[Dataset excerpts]
*****
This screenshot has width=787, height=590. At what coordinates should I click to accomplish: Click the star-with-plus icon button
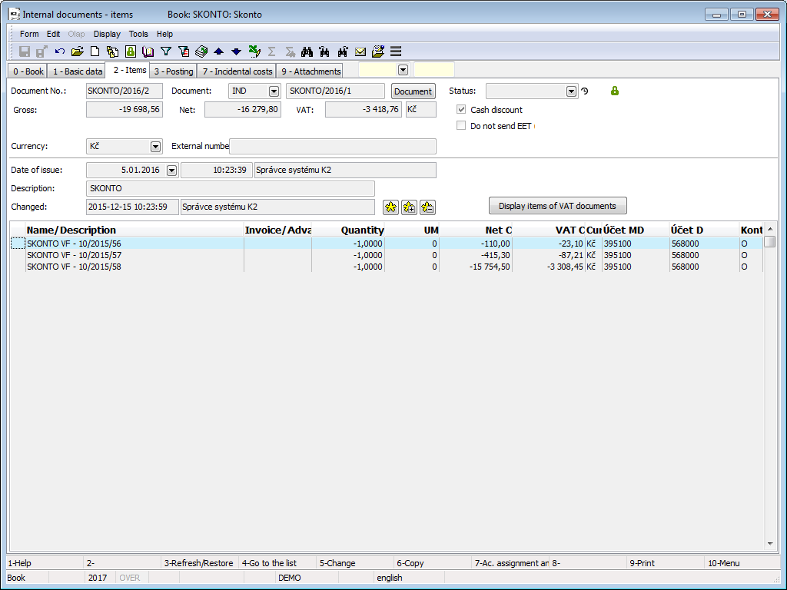[x=409, y=207]
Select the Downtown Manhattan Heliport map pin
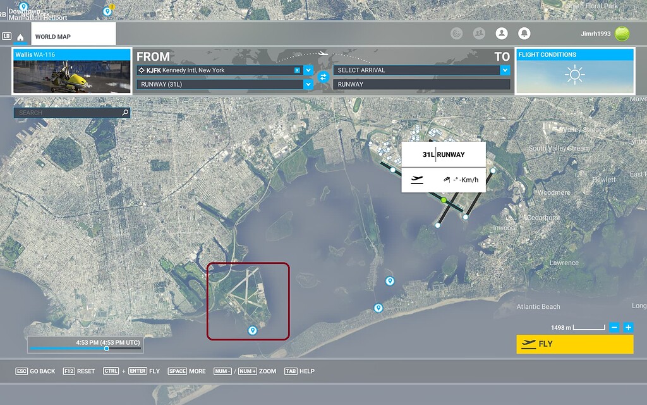647x405 pixels. (x=23, y=6)
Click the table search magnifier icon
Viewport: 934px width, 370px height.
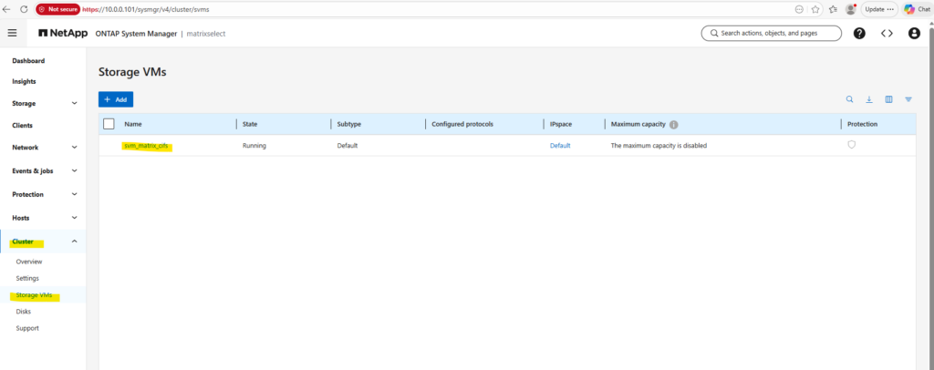pos(850,99)
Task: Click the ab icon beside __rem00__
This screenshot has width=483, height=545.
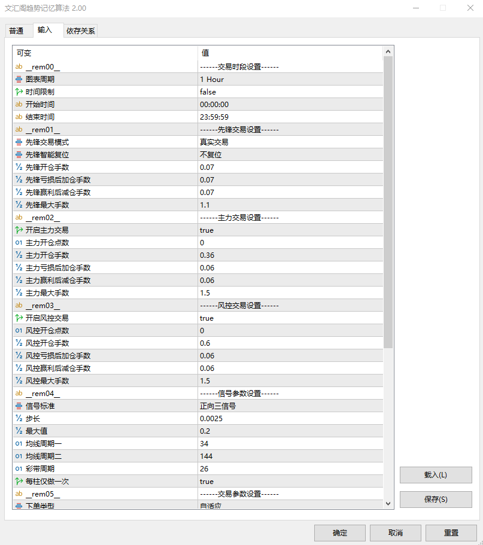Action: [19, 67]
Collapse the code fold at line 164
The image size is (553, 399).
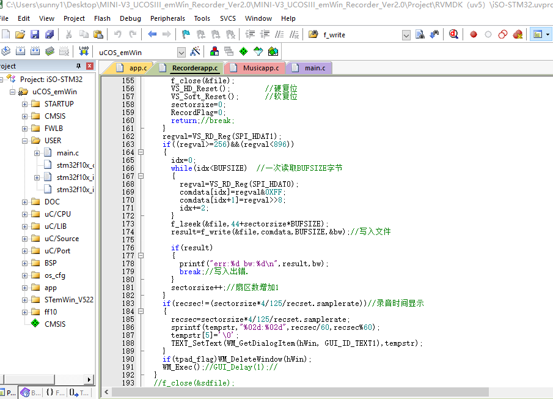[x=141, y=152]
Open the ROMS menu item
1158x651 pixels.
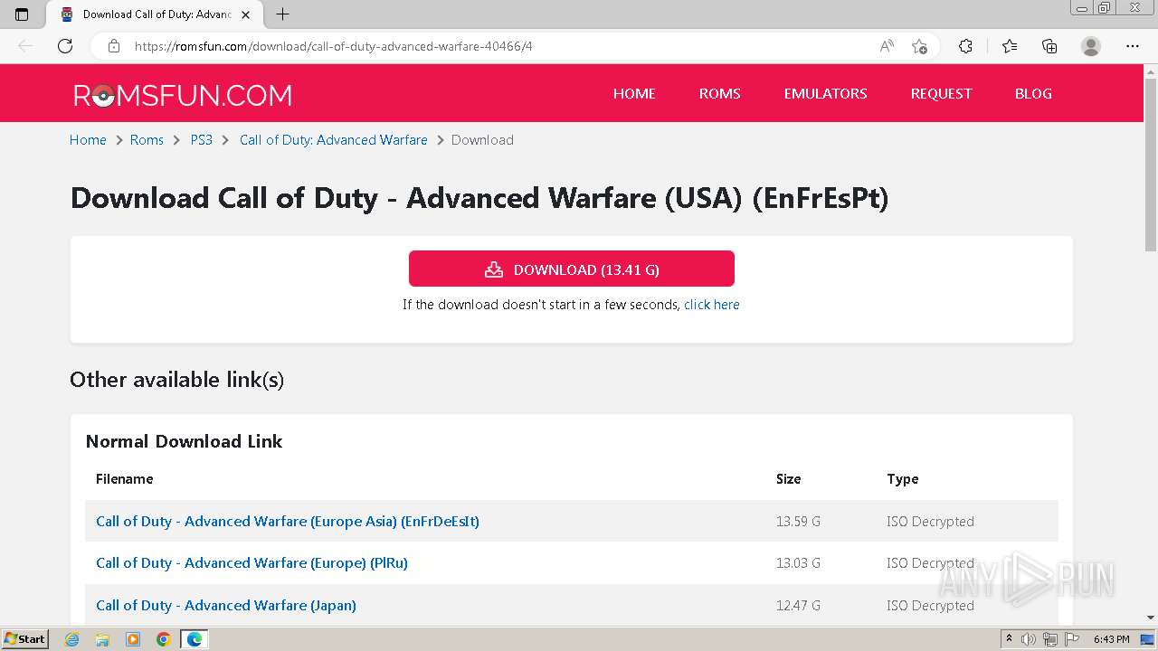coord(719,93)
*****
* TASK TO CARRY OUT:
A verbatim transcription of the records, pictures excluded, is the required output.

* RESPONSE TO THIS TASK:
This screenshot has width=787, height=590. At what coordinates should I click to accomplish: Click the star-with-plus icon button
[x=409, y=207]
Select the Downtown Manhattan Heliport map pin
647x405 pixels. (x=23, y=6)
Click the table search magnifier icon
Viewport: 934px width, 370px height.
pos(850,99)
Task: Click the ab icon beside __rem00__
This screenshot has width=483, height=545.
Action: [19, 67]
Collapse the code fold at line 164
The image size is (553, 399).
[x=141, y=152]
Open the ROMS menu item
1158x651 pixels.
coord(719,93)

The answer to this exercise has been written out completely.